Si bien el director Clint Eastwood decide no recrear ninguna de aquellas conversaciones, muestra sutilmente cómo el valor de la información contenida en esas páginas daba a Hoover una gran capacidad de negociación política que le permitió quedarse en el puesto durante 48 años y ocho administraciones, tiempo en el cual revolucionó la investigación policiaca e introdujo reformas que inicialmente respondían al interés superior que era mantener seguro al país, pero que al cabo de unos años se tornaron en la herramienta que le permitiría conservar su influencia y posición.
En la versión de Eastwood, Hoover es un inflexible defensor de una moral conservadora, de tintes xenófobos y homófobos, con convicciones públicas y dobleces en la vida privada.
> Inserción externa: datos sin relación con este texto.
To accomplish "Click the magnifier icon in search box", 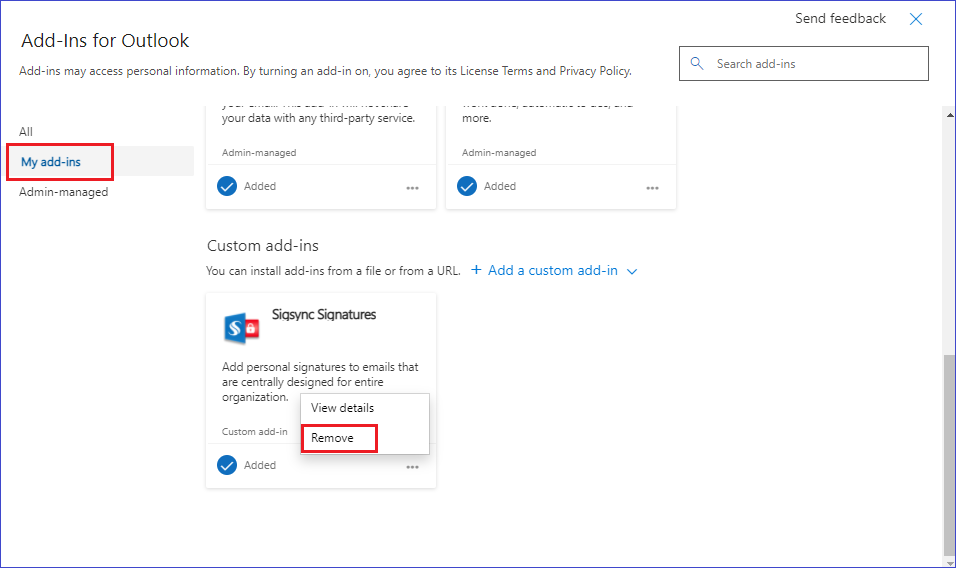I will point(697,64).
Metódico en su trabajo y obsesivo en su tarea de aniquilar a quienes juzgaba como indeseables, el primer y más longevo jefe del FBI trabajó de manera decidida en integrar un ambicioso registro nacional de datos que permitiera identificar a cada ciudadano mediante una tarjeta con sus huellas digitales y una clave única que permitiera localizar rápidamente a cualquier persona que hubiese cometido un delito.
La historia salta a distintos puntos clave de la carrera del protagonista, a quien le reconoce su determinación para incorporar la ciencia forense a las indagatorias de crímenes y haber formado una oficina con investigadores altamente especializados. Por otro lado, mira al hombre que habiendo llegado para serle útil a su país, pasó suficiente tiempo en el puesto para volverse un tirano e imponer su propia idea de justicia.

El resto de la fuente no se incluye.